Recent research activities: 1) wetland restoration of plant communities and its effects on regional water quality and nutrient biogeochemical cycles, 2) the development of ecosystem metrics as indices of wetland restoration success, 3) the effects of nanomaterial on wetland and stream ecosystem processes, 4) the development of ecological thresholds along environmental gradients, 5) wetland development trends and restoration in coastal southeastern United States, 6) the development of an outdoor wetland and stream research and teaching laboratory on Duke Forest, 7) differential nutrient limitation (DNL) as a mechanism to overcome N or P limitations across trophic levels in wetland ecosystems, and 8) carbon sequestration in coastal North Carolina pocosins.

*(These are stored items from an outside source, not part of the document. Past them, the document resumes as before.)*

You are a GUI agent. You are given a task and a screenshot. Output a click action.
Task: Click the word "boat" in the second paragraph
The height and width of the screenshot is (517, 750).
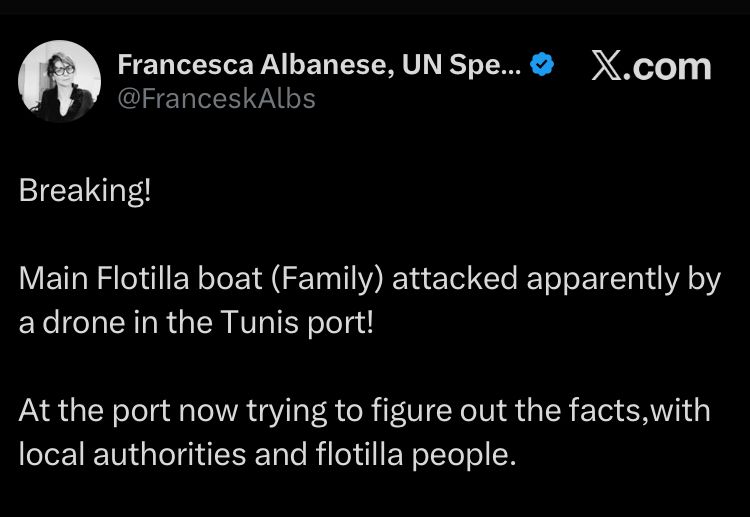[227, 280]
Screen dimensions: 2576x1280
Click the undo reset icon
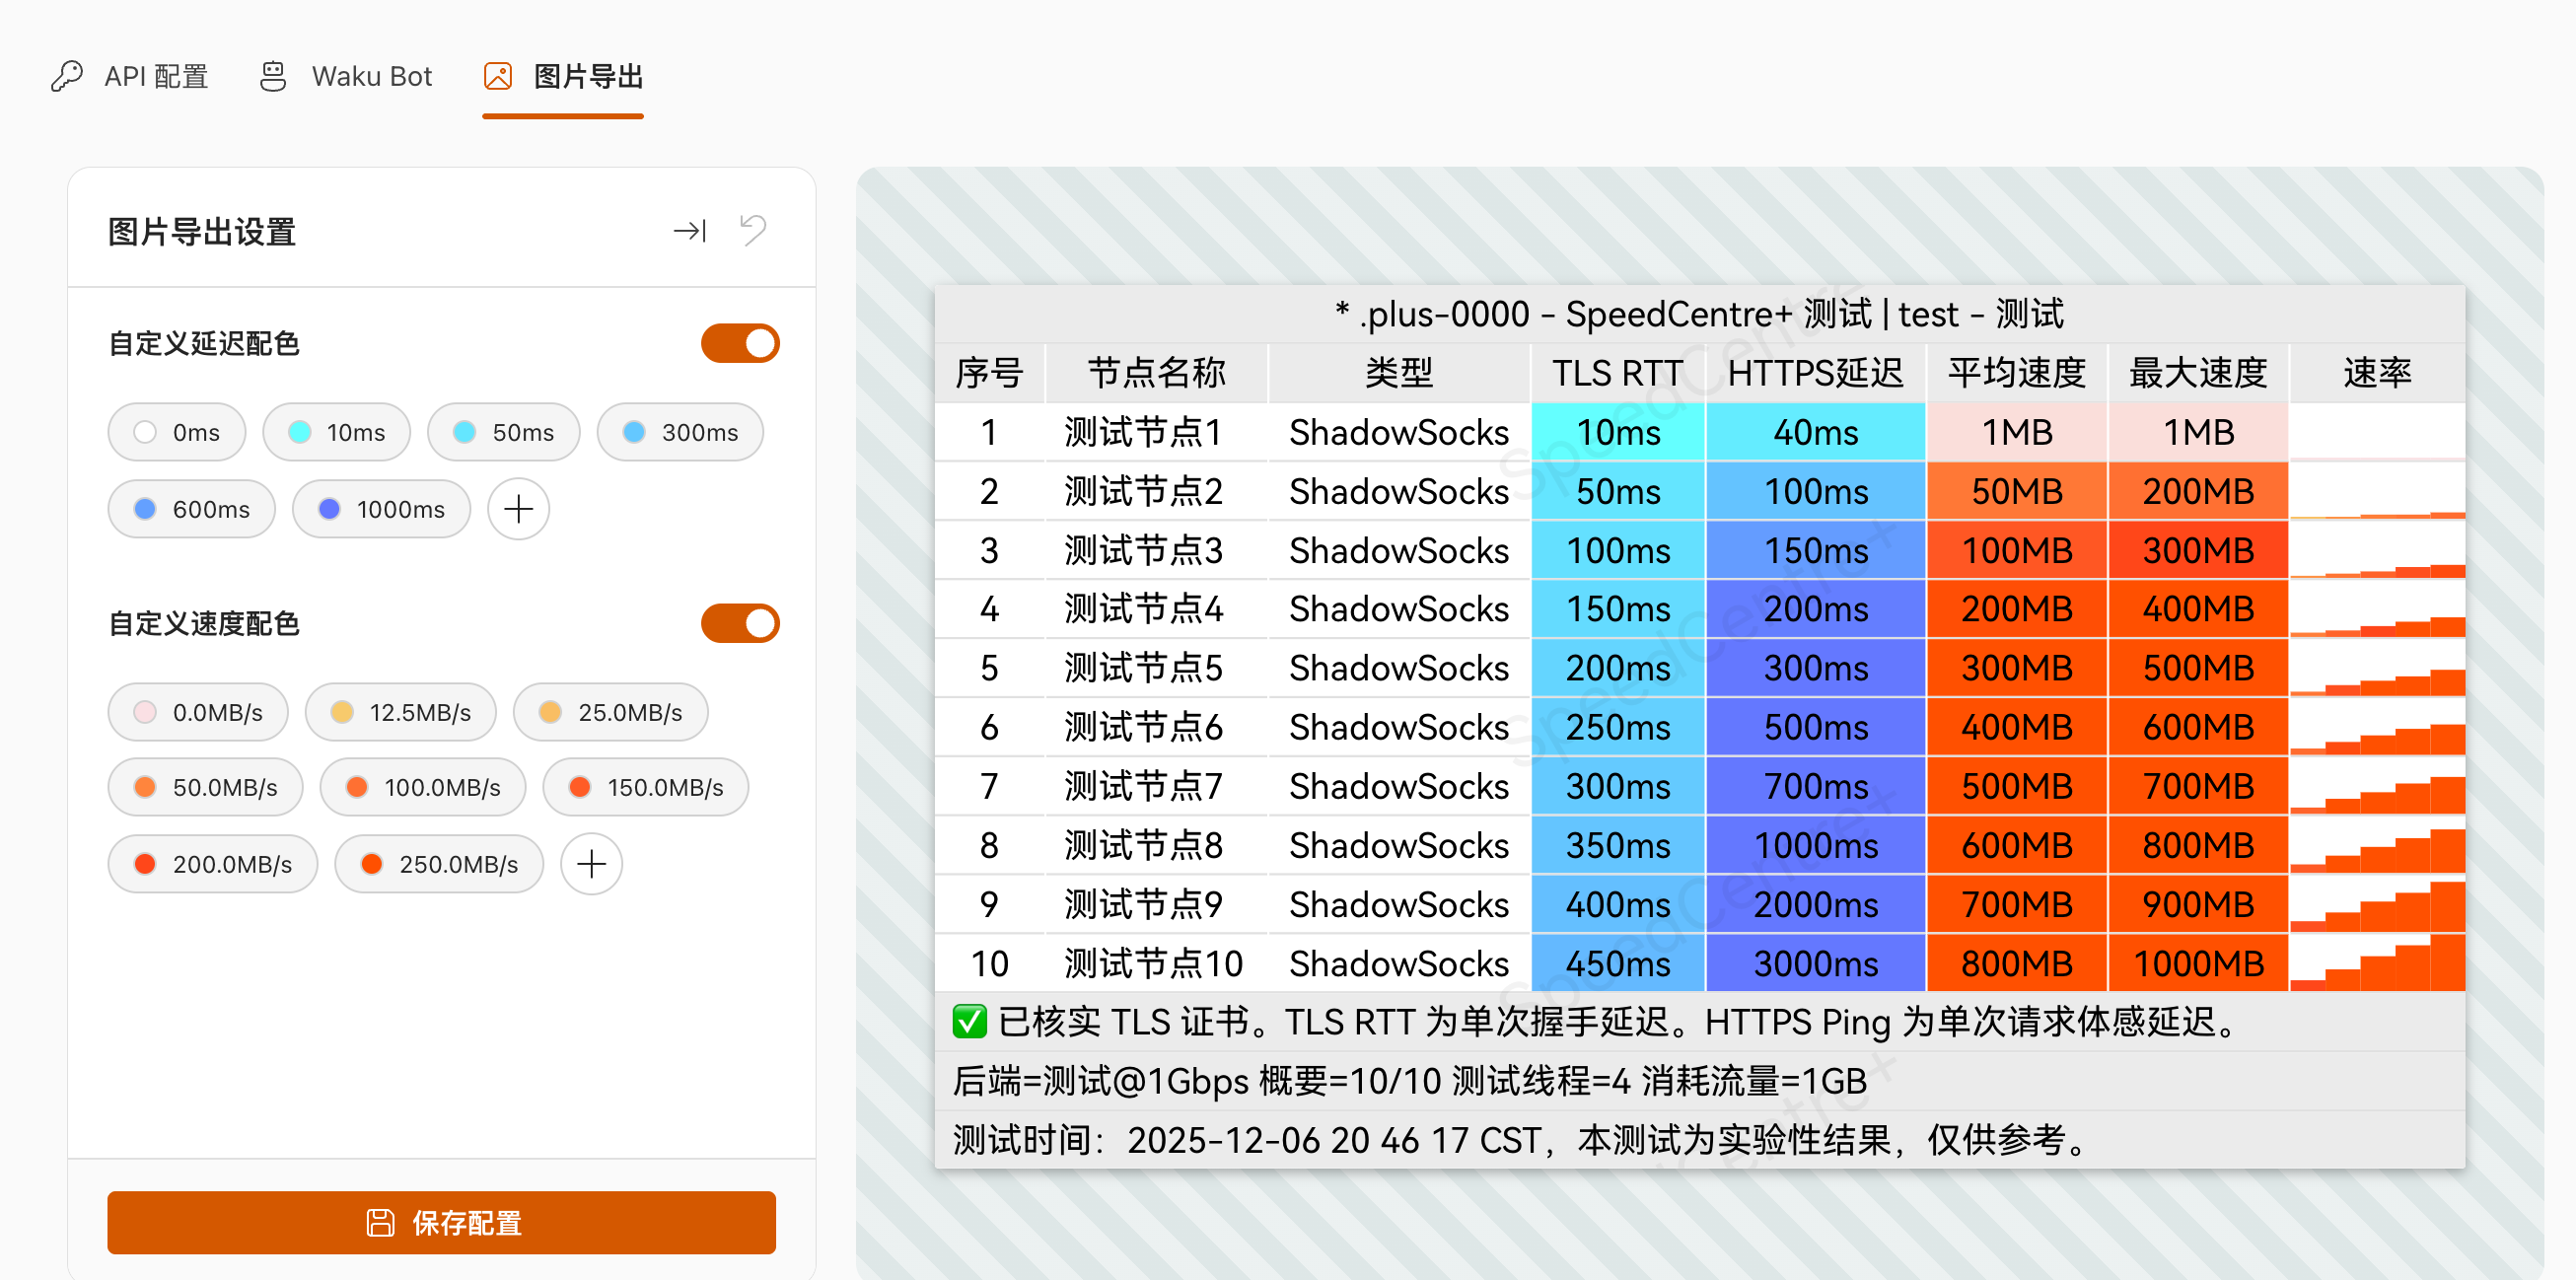[x=753, y=231]
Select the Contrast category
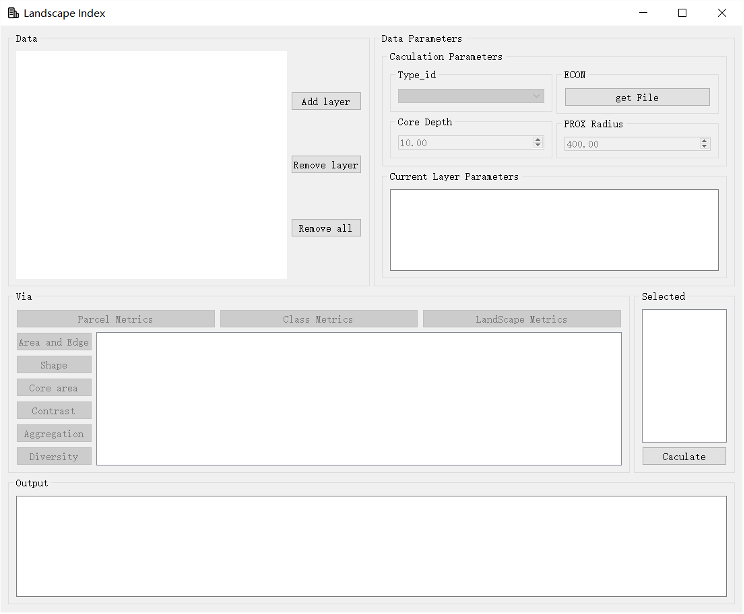 (x=54, y=411)
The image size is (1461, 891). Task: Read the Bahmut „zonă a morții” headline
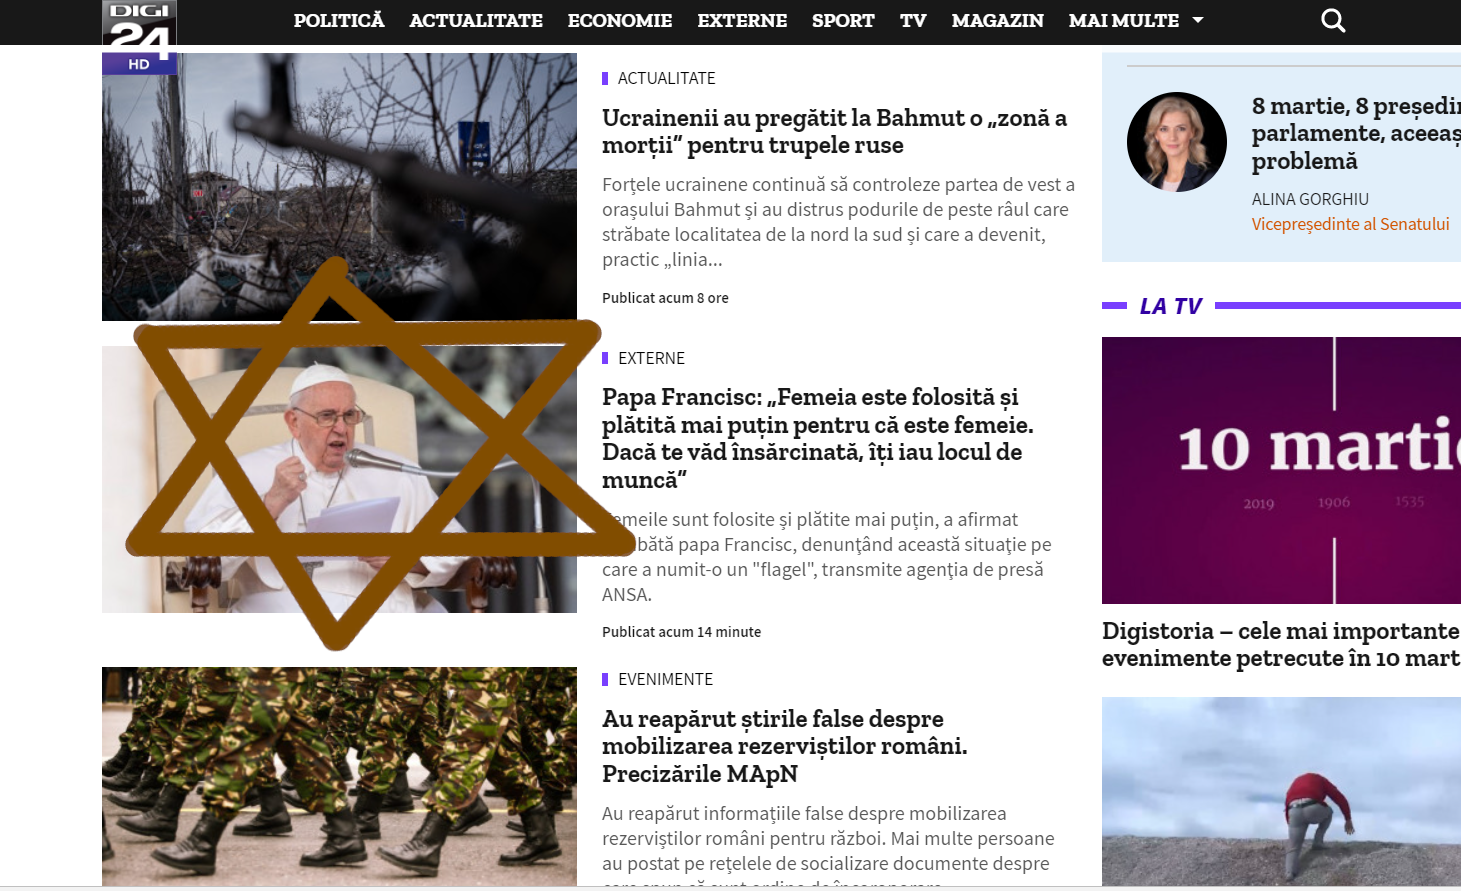pyautogui.click(x=834, y=131)
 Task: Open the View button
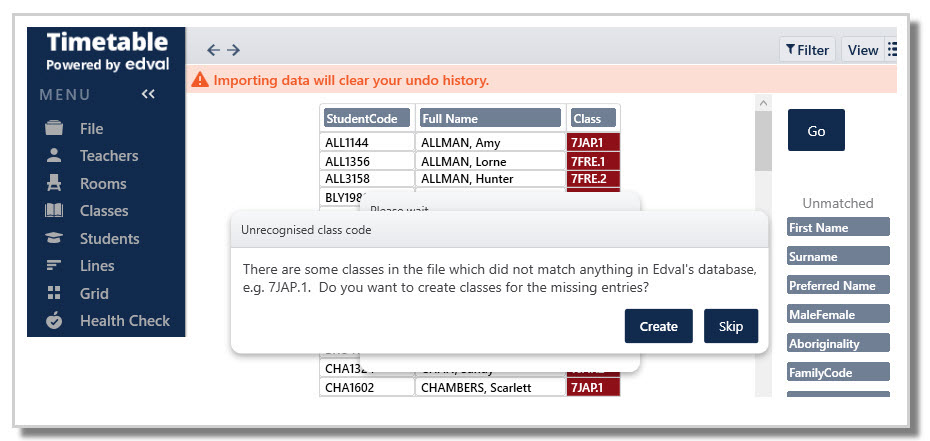pyautogui.click(x=863, y=50)

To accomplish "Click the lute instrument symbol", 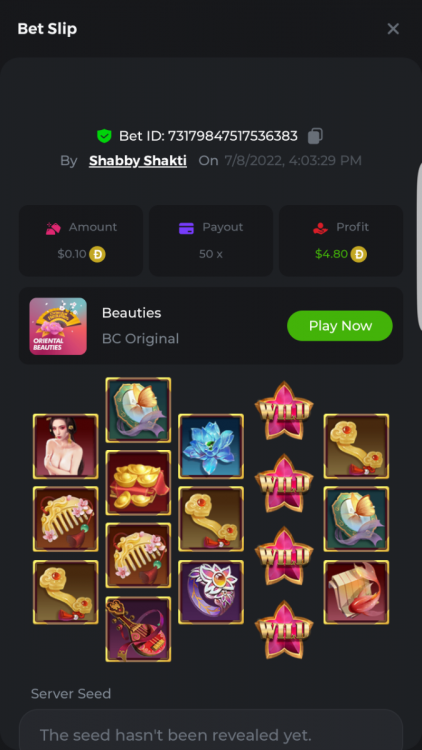I will [138, 629].
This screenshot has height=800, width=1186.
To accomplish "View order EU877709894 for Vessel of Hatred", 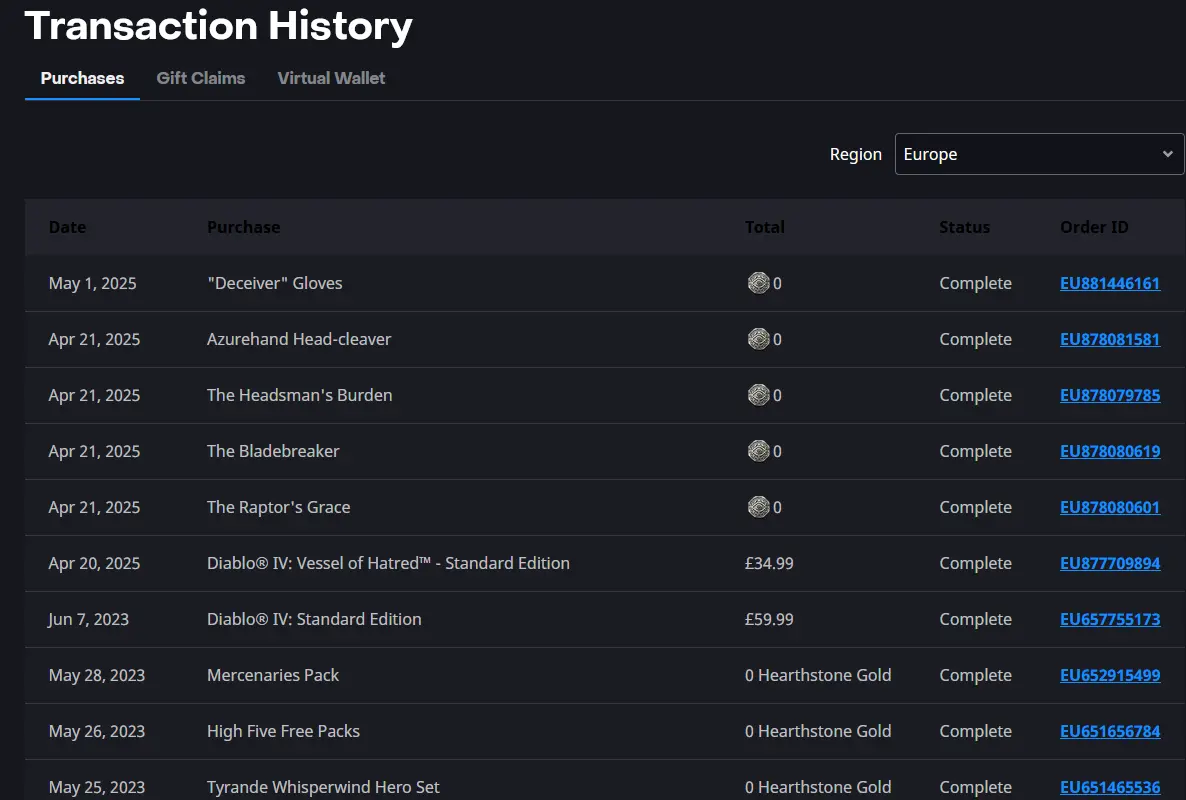I will click(1110, 563).
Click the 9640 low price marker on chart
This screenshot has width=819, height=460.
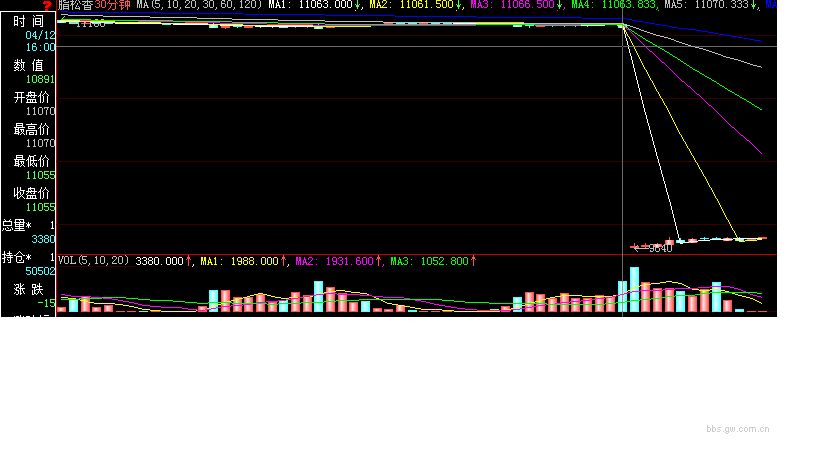(x=659, y=248)
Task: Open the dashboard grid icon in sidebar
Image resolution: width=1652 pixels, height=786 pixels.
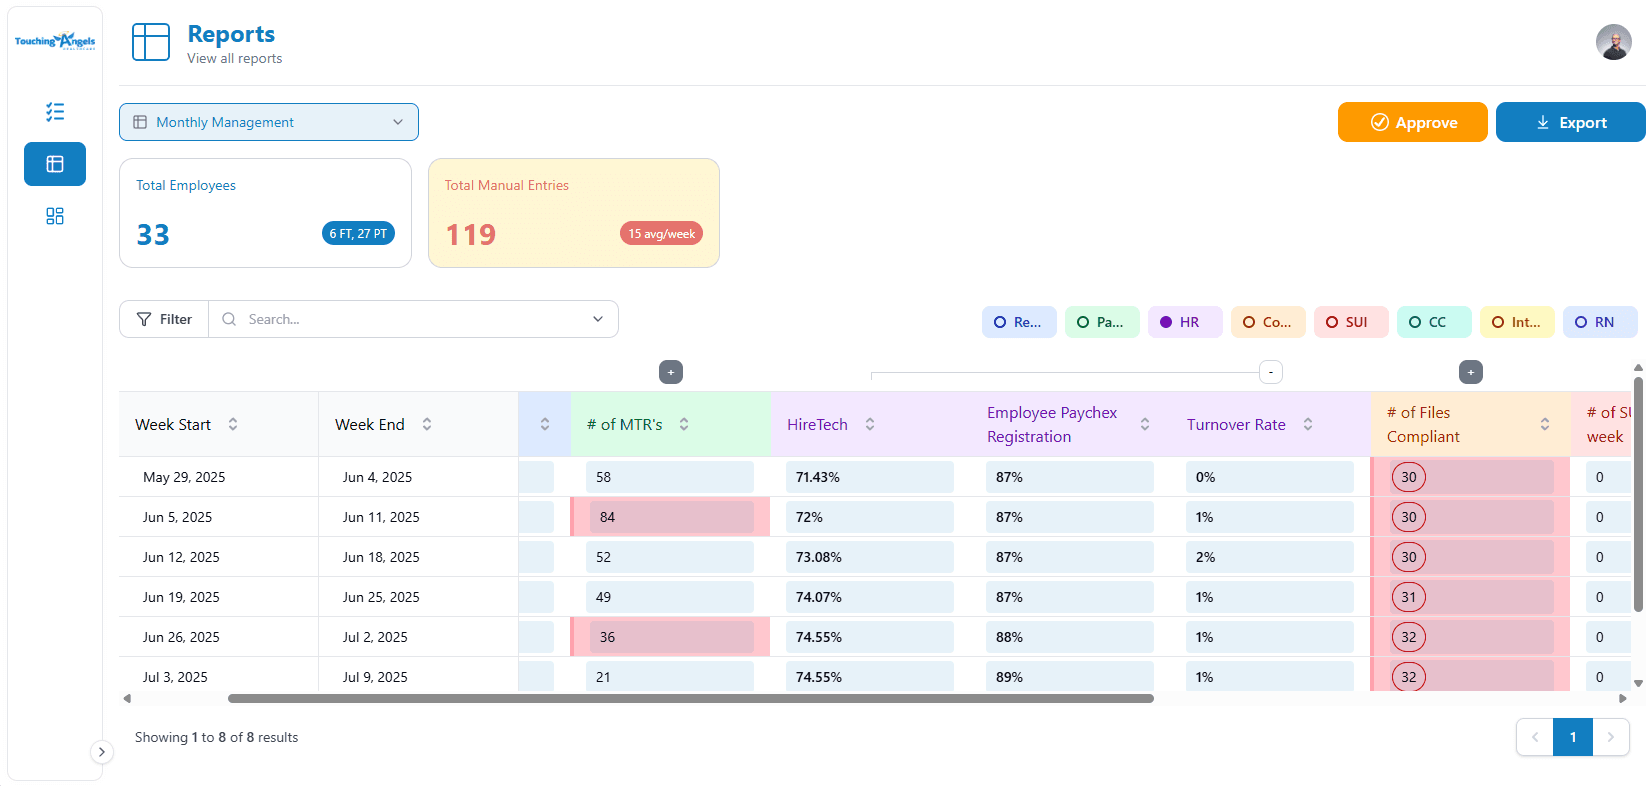Action: [55, 216]
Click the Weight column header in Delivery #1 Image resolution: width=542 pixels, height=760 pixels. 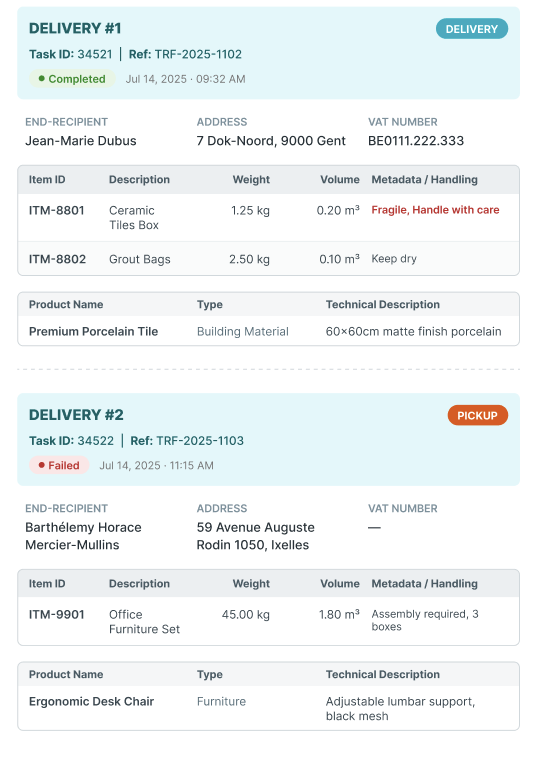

Richardson oversees the main analytical lab in NSOE, which is open to students and faculty. Dr. Richardson has been listed in Who's Who in Science™ annually since 1989 and was elected President of the Society of Wetland Scientists in 1987-88. He has served on many editorial review committees for peer-reviewed scientific journals, and he is a past Chair of the Nicholas School Division of Environmental Sciences and Policy. Dr. Richardson is a Fellow of the American Association for the Advancement of Science, the Society of Wetland Scientists, and the Soil Science Society of America.